The result, Tejeda says, is that, on several occasions, the manufacturing technology users were able to communicate to the operations team that the packing quality was degrading early. “They were able to replace the packing to ensure the remaining batches in the campaign weren’t affected,” Tejeda explains.

The customer was also able to monitor conductivity in the mixing of the buffer solution to deal with inconsistent conductivity, a common issue in chromatography columns. “They were able to create models and deal with some other issues too in real-time,” Tejeda says.

The result, Drap explains, is that the customer was able to reduce discarded batches and increase yields, saving both time and money.

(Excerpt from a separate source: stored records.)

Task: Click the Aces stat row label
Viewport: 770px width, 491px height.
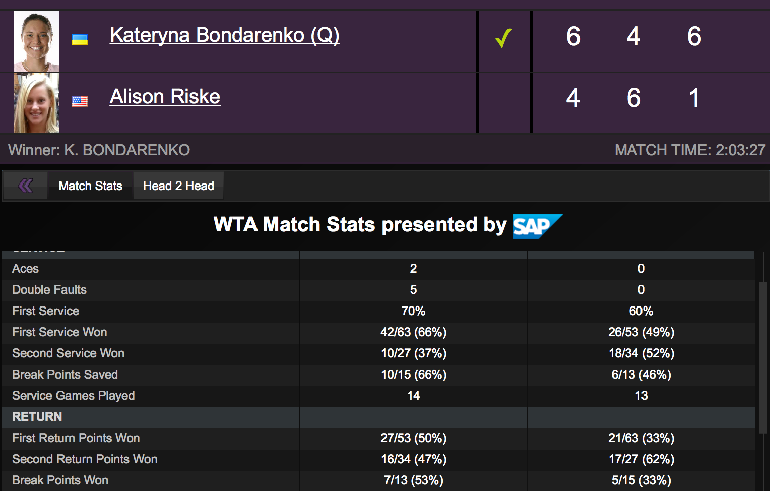Action: pos(25,269)
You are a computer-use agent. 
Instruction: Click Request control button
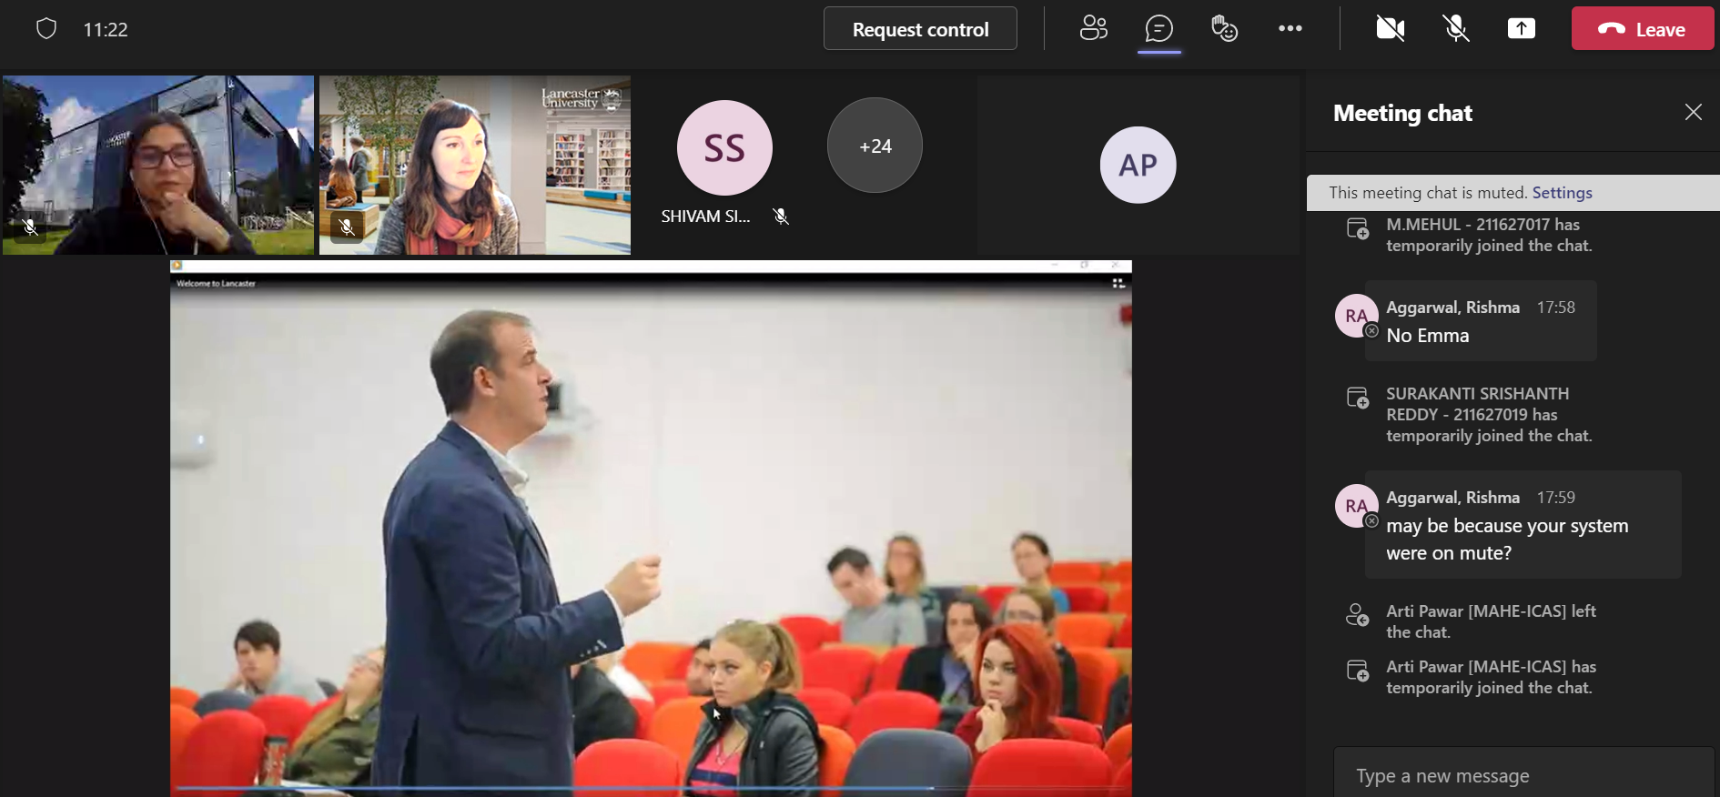tap(920, 29)
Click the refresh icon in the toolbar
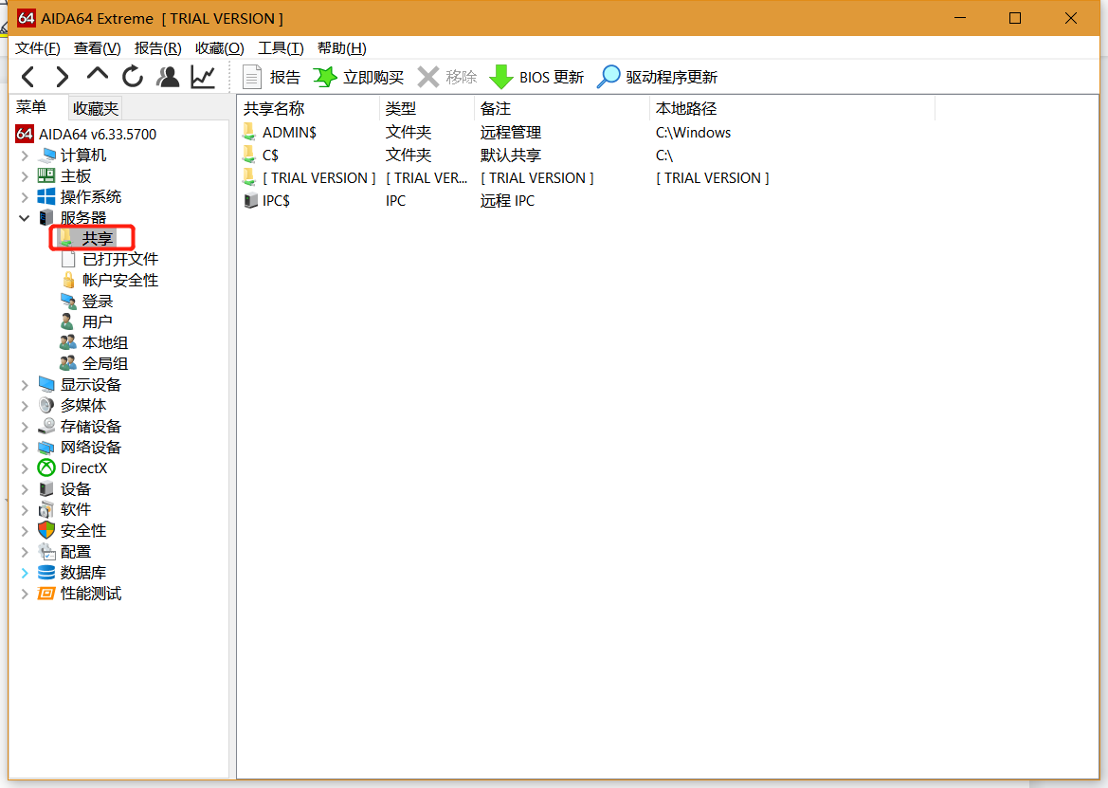Screen dimensions: 1108x788 pyautogui.click(x=133, y=77)
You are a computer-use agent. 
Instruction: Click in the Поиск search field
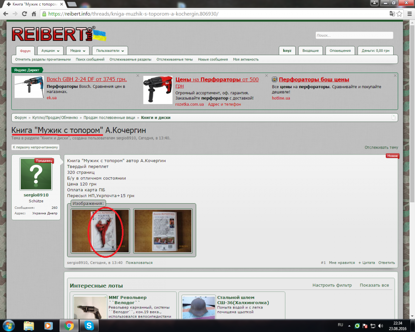pos(354,35)
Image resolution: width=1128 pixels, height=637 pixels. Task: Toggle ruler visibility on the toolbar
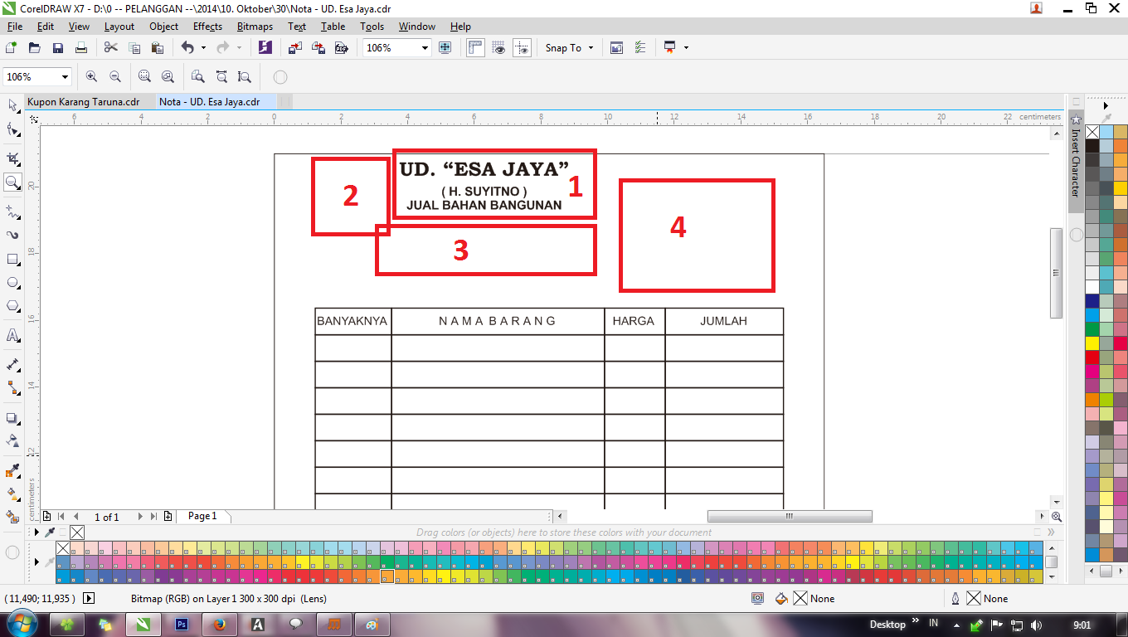tap(474, 48)
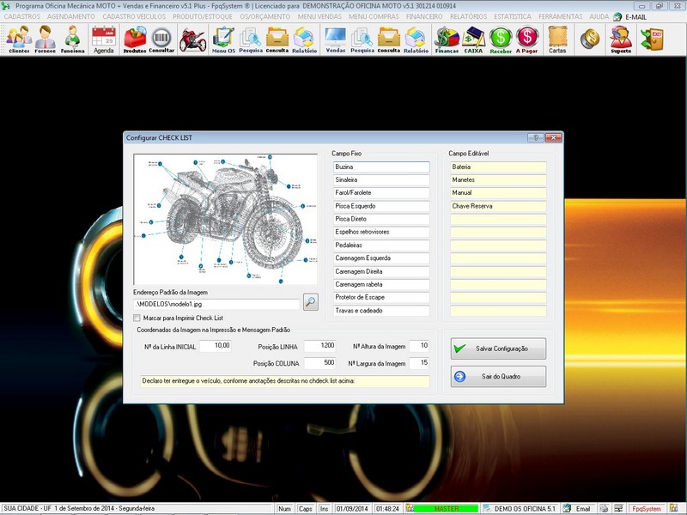Click Salvar Configuração button
Viewport: 687px width, 515px height.
pyautogui.click(x=498, y=348)
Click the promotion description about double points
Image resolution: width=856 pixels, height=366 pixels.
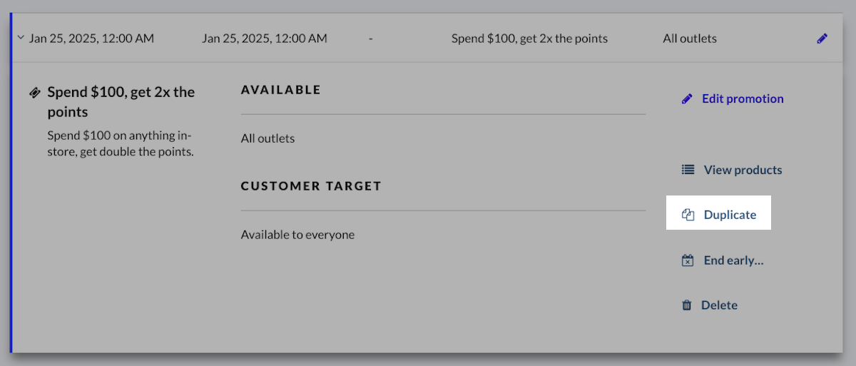tap(120, 143)
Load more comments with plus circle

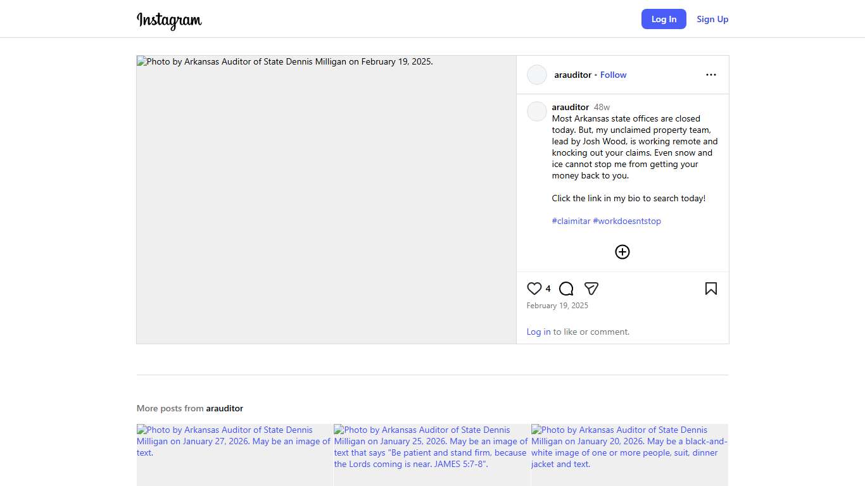pyautogui.click(x=622, y=252)
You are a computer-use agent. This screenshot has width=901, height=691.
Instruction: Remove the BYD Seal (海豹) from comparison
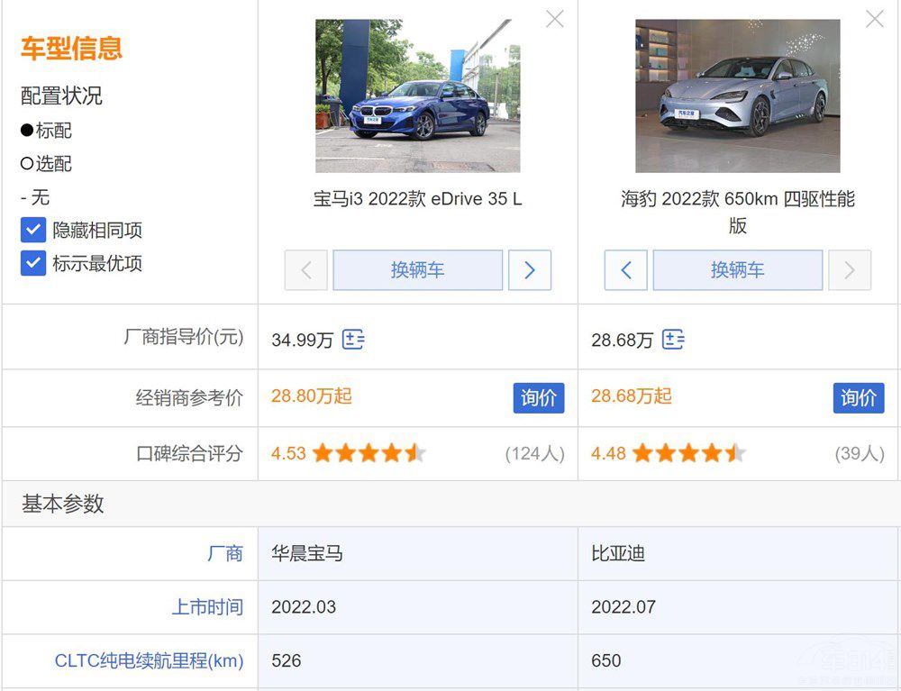click(x=874, y=19)
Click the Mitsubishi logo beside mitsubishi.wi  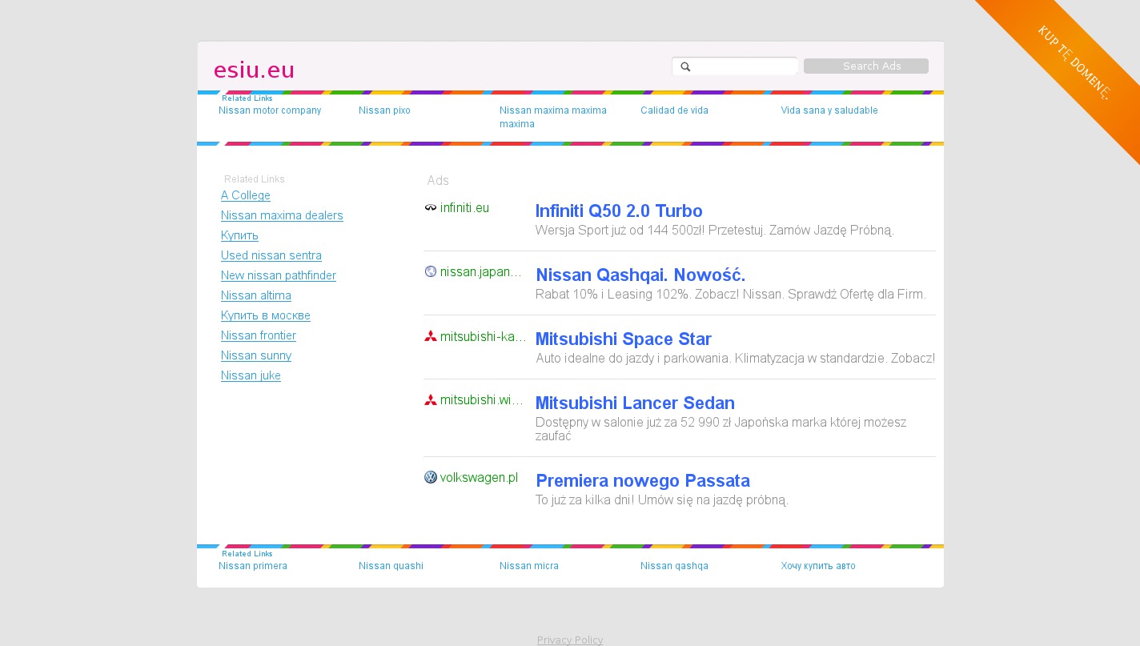[x=431, y=400]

According to Rodrigues, this case study links to broader industry trends. “Our customers aren’t just dealing with operational technology (OT) data anymore, but over the past couple of years, we’re also seeing laboratory information management systems (LIMS), and they want to bring in data from enterprise resource planning (ERP) systems.”

Many of them have do-it-yourself solutions, Rodrigues explains, but without data integration, clients such as the one mentioned in the case study can experience turnaround times of 7–10 days. “And that’s the change we’re trying to implement—the intelligence to leverage all these new pipelines of data coming in.”

The company says it is working to help its existing clients scale up solutions implemented at one site across multiple plants.